Question

In hydrogen-like atom (z = 11), $n^{th}$ line of Lyman series has wavelength $\lambda$ equal to the de-Broglie's wavelength of an electron in the level from which it originated.
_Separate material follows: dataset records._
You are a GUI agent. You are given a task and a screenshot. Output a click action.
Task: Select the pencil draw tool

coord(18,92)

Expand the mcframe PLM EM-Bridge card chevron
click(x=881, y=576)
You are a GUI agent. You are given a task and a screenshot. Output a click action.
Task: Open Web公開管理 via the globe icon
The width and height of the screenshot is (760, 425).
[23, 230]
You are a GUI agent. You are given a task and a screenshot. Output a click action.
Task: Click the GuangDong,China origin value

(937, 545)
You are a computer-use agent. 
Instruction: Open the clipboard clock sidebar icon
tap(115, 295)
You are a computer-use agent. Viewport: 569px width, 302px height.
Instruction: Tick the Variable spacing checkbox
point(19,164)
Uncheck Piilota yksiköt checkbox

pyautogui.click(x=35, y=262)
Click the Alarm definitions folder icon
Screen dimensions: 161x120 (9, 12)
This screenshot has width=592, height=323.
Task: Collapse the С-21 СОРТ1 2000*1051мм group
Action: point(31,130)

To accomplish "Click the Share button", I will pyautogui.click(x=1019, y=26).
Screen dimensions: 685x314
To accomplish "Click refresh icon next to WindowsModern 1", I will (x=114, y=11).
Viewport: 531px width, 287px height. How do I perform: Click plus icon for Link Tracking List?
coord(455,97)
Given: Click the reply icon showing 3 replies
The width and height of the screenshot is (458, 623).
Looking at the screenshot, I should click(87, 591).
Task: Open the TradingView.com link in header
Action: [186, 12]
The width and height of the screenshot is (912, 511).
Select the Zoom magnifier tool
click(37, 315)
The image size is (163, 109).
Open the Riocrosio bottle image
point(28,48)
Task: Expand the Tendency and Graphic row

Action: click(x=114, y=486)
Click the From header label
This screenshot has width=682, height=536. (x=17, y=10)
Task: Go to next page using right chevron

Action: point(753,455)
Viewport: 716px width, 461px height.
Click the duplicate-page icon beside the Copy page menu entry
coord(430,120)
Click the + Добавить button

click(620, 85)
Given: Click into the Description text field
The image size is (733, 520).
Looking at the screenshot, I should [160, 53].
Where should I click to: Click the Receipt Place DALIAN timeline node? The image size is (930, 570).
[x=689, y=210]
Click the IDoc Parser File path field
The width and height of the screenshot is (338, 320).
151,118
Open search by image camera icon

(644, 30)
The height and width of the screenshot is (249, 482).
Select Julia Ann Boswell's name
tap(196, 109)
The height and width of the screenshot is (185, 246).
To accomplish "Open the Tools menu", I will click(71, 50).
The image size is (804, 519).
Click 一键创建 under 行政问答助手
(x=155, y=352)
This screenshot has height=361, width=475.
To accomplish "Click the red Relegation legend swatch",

What is the value of n?

• A. 20
• B. 25
• C. 22
• D. 24

Answer 1

Answer: (D)

24

$\frac{1}{\lambda }=R{z}^2(\frac{1}{n_1^2}-\frac{1}{n_2^2})$

$\frac{1}{\lambda }=R{\left(11\right)}^2(\frac{1}{1}-\frac{1}{n^2})$

$\lambda =\frac{h}{mv}$

$\lambda =\frac{hr}{mvr}=\frac{2\pi hr}{nh}=\frac{2\pi r}{n}$

$\lambda =\frac{2\pi r}{n}=\frac{\pi (0.529\times {10}^{-10})n^2}{n\left(11\right)}$

$\frac{1}{\lambda }=\frac{11}{\pi (0.529\times {10}^{-10})n}={{1.1\times 10}^7\left(11\right)}^2(\frac{1}{1}-\frac{1}{n^2})$

$n-\frac{1}{n}=25$

$n\approx 25$

The transition $25\to 1$ corresponds to the 24th line of Lyman series and hence n = 24.